▸ ASSIGNED TASK: After locating the line that contains "512x410 pixels.", output that line and each one following it, exactly, to the end of the entries. No pictures.

Collected data entries
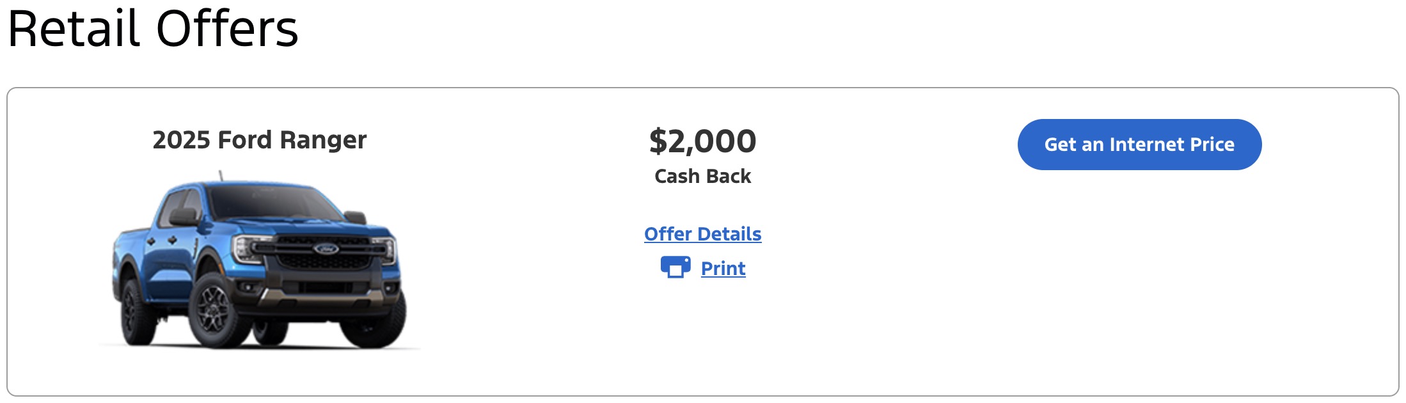The width and height of the screenshot is (1406, 403).
Task: Select the 2025 Ford Ranger title
Action: click(x=259, y=140)
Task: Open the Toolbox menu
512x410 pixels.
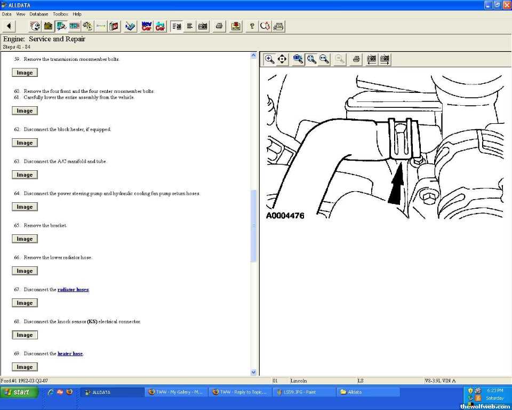Action: (x=60, y=14)
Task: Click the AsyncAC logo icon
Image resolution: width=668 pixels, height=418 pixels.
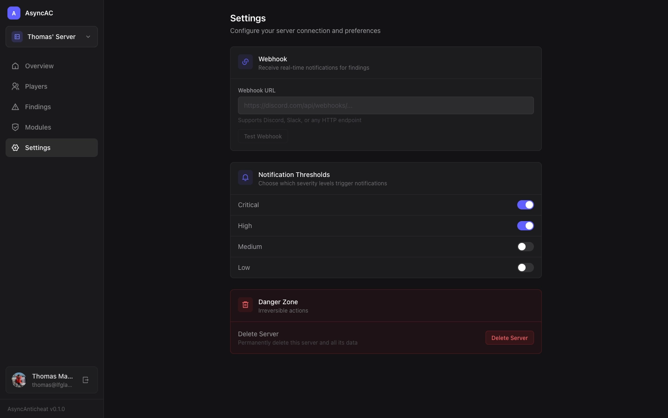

▸ TASK RESULT:
512x410 pixels.
Action: (x=60, y=14)
Task: Click the AsyncAC logo icon
Image resolution: width=668 pixels, height=418 pixels.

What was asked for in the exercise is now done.